◆ DATA ENTRIES
START

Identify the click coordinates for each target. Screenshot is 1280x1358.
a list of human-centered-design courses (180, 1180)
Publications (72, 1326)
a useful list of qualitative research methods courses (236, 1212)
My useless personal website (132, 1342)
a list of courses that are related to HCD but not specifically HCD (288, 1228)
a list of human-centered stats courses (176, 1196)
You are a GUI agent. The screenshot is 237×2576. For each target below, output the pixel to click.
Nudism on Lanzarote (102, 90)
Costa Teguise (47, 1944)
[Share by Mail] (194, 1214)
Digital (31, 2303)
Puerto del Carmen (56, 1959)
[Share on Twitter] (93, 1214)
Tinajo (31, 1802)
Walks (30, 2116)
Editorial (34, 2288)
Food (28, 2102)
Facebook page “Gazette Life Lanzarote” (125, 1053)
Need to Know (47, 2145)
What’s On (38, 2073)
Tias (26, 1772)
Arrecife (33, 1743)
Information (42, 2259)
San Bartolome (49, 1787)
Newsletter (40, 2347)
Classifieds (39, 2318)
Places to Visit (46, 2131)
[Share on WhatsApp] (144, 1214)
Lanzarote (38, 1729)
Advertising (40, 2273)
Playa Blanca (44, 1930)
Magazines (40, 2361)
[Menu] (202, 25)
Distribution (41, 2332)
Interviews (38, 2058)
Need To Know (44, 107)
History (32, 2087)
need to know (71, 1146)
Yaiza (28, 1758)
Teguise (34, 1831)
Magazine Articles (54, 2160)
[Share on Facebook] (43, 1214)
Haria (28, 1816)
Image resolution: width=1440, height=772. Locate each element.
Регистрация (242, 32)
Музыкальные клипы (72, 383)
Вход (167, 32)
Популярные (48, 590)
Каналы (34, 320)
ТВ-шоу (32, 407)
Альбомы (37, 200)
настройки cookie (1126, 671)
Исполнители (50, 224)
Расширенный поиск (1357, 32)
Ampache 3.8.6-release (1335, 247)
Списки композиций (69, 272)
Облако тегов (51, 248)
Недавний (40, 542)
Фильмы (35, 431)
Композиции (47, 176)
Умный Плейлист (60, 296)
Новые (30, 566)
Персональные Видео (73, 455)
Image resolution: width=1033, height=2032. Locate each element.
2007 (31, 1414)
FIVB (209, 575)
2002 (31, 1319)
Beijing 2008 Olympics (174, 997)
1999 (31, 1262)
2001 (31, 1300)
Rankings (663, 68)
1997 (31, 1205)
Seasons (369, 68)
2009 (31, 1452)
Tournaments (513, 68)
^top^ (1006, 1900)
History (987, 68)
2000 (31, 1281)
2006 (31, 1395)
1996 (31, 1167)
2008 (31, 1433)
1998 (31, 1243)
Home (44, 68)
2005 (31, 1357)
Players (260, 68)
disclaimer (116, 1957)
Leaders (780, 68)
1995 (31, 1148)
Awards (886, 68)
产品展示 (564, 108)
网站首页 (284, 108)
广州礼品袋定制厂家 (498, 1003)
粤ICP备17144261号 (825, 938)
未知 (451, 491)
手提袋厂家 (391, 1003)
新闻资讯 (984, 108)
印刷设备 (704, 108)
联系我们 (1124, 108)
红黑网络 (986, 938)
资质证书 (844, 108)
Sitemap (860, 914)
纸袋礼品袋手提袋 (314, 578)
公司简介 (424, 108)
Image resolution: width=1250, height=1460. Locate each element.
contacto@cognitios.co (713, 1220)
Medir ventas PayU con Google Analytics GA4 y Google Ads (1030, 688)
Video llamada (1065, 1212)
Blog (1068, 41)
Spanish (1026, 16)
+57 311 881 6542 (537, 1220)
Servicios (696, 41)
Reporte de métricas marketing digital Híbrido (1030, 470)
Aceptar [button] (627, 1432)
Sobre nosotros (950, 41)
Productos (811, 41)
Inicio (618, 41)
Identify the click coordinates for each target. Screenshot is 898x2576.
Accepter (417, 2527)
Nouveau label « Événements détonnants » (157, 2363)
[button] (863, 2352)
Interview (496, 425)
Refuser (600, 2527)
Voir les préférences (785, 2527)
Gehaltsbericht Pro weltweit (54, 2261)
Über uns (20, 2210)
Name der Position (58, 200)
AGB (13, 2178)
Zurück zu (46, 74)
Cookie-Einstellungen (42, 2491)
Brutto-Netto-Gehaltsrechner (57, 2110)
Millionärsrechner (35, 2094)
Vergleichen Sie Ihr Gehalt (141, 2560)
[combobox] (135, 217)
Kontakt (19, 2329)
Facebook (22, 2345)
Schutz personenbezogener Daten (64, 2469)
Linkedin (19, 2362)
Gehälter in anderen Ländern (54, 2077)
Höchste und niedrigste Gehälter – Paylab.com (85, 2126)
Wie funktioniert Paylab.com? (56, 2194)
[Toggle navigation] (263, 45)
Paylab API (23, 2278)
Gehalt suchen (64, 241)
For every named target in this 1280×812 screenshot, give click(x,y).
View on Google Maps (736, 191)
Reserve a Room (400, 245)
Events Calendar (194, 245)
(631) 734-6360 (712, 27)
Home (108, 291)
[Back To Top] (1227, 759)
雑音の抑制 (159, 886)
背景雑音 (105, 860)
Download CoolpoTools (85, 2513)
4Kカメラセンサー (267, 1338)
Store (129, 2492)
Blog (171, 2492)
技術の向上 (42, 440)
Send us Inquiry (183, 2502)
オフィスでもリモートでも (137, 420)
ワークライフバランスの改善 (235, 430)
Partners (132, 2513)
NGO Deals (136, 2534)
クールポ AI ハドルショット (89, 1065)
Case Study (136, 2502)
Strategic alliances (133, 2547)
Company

END

◆ REQUIRED WORK
Copy everything in the listing above, from its first line down to and including the line with "Food (28, 2102)", putting "classes" wherever "courses" appears and leaving all else the same.

◆ COMPLETE OUTPUT
Identify the click coordinates for each target. Screenshot is 1280x1358.
a list of human-centered-design classes (180, 1180)
Publications (72, 1326)
a useful list of qualitative research methods classes (236, 1212)
My useless personal website (132, 1342)
a list of classes that are related to HCD but not specifically HCD (288, 1228)
a list of human-centered stats classes (176, 1196)
You are a GUI agent. The screenshot is 237×2576. For each target below, output the pixel to click.
Nudism on Lanzarote (102, 90)
Costa Teguise (47, 1944)
[Share by Mail] (194, 1214)
Digital (31, 2303)
Puerto del Carmen (56, 1959)
[Share on Twitter] (93, 1214)
Tinajo (31, 1802)
Walks (30, 2116)
Editorial (34, 2288)
Food (28, 2102)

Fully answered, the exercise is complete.